→ **WHAT THIS TASK INVOLVES**
Each record below is to be copied exactly; the pictures are to be omitted.

(EXTRACTED INFORMATION)

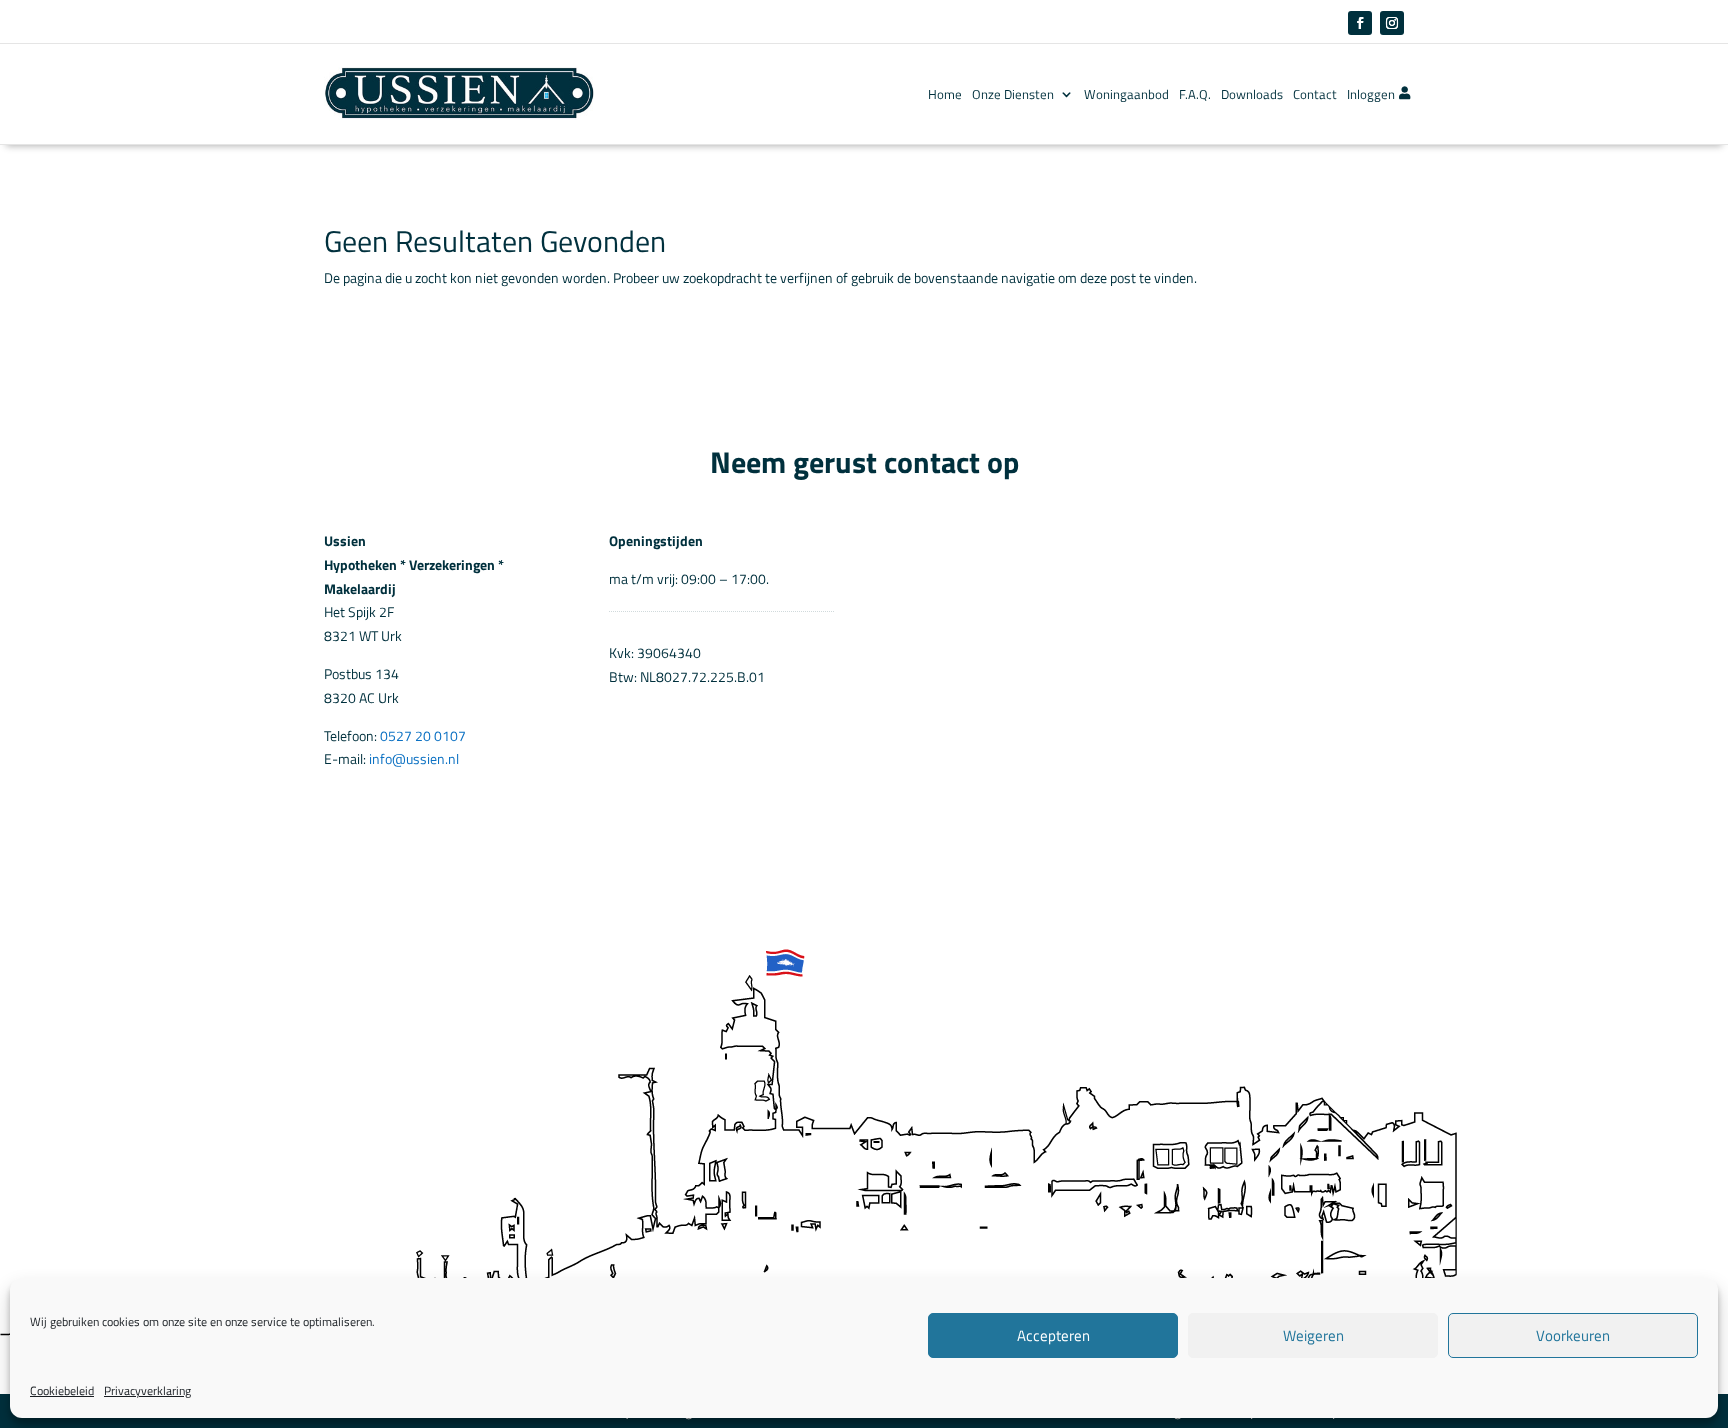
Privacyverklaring (147, 1390)
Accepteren (1053, 1335)
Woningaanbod (1126, 94)
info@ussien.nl (414, 758)
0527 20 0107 (423, 735)
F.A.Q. (1195, 94)
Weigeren (1313, 1335)
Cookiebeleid (62, 1390)
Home (945, 94)
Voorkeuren (1573, 1335)
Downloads (1252, 94)
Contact (1315, 94)
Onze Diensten (1013, 94)
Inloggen (1371, 94)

(End EXTRACTED INFORMATION)

→ **YOUR SOLUTION**
Privacyverklaring (147, 1390)
Accepteren (1053, 1335)
Woningaanbod (1126, 94)
info@ussien.nl (414, 758)
0527 20 0107 (423, 735)
F.A.Q. (1195, 94)
Weigeren (1313, 1335)
Cookiebeleid (62, 1390)
Home (945, 94)
Voorkeuren (1573, 1335)
Downloads (1252, 94)
Contact (1315, 94)
Onze Diensten (1013, 94)
Inloggen (1371, 94)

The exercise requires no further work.